* [PAGE EXCERPT]:

British television presenter and archaeologist

Frank Pope is the chief executive officer for Save the Elephants (STE). After studying zoology at the University of Edinburgh he began his career in marine science before joining The Times newspaper as the world's first Ocean Correspondent (between 2008 and 2011). During this time, he published two books, Dragon Sea (Penguin, 2007) and 72 Hours (Orion, 2011) and hosted the BBC Series Britain's Secret Seas.

Pope joined Save the Elephants in 2012 and later helped establish the Elephant Crisis Fund (a joint initiative between Save the Elephants and the Wildlife Conservation Network), supporting more than 58 different partner organisations across Africa and the world in conducting projects in the realms of anti-poaching, anti-trafficking and demand reduction.

Pope is married to Saba Douglas-Hamilton, daughter of STE founder Iain Douglas-Hamilton. They live in Kenya with their three children. In 2015, they made the BBC Natural History Unit series This Wild Life.

==Maritime archaeology==
Pope worked on maritime archaeological projects in Uruguay, Cape Verde Islands, Greece, Italy, Vietnam and Mozambique on wrecks including the San Salvador, Graf Spee off Montevideo and Lord Nelson's flagship HMS Agamemnon in Uruguay, Princess Louisa in Cabo Verde and the San Sebastian Wreck in Mozambique. In Vietnam, Pope worked on the Hoi An Wreck, the subject of his book, Dragon Sea: A True Tale of Treasure, Archeology, and Greed Off the Coast of Vietnam.

* [WORK ITEM]: Transcribe the passage about Frank Pope exactly, starting with "Pope is married" and going on through "This Wild Life.".

* [THE DATA]:
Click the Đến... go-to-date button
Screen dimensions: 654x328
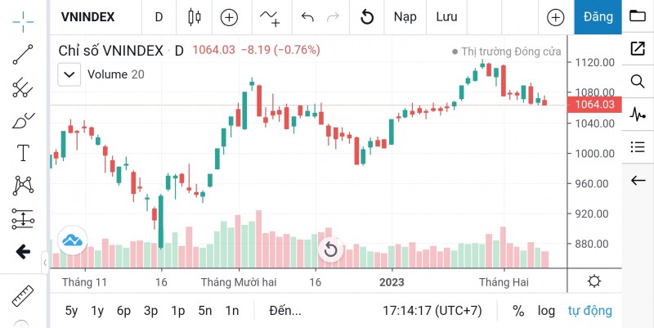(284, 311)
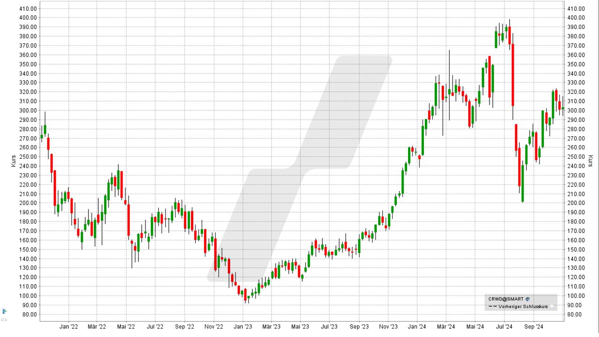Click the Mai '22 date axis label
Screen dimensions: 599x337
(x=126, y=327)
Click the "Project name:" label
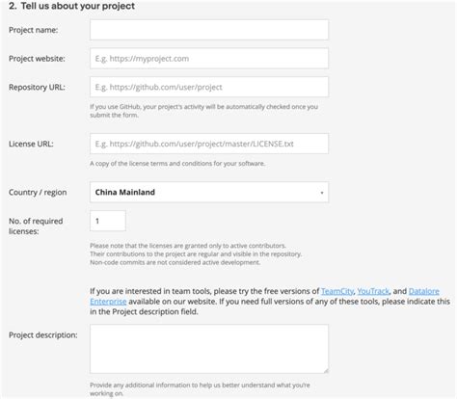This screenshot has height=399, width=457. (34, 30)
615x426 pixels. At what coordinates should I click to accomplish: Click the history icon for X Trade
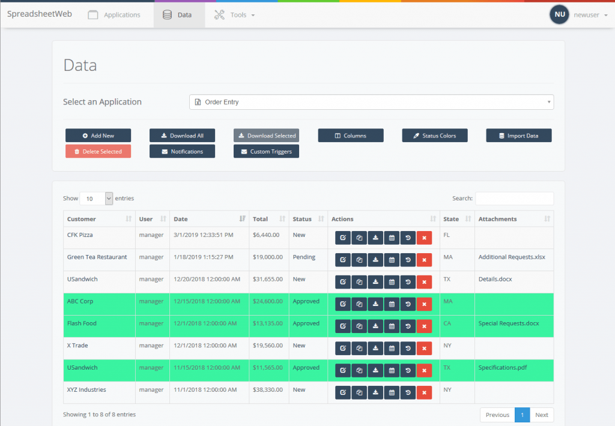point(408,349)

* [SOLUTION TO THIS PROBLEM]:
Pope is married to Saba Douglas-Hamilton, daughter of STE founder Iain Douglas-Hamilton. They live in Kenya with their three children. In 2015, they made the BBC Natural History Unit series This Wild Life.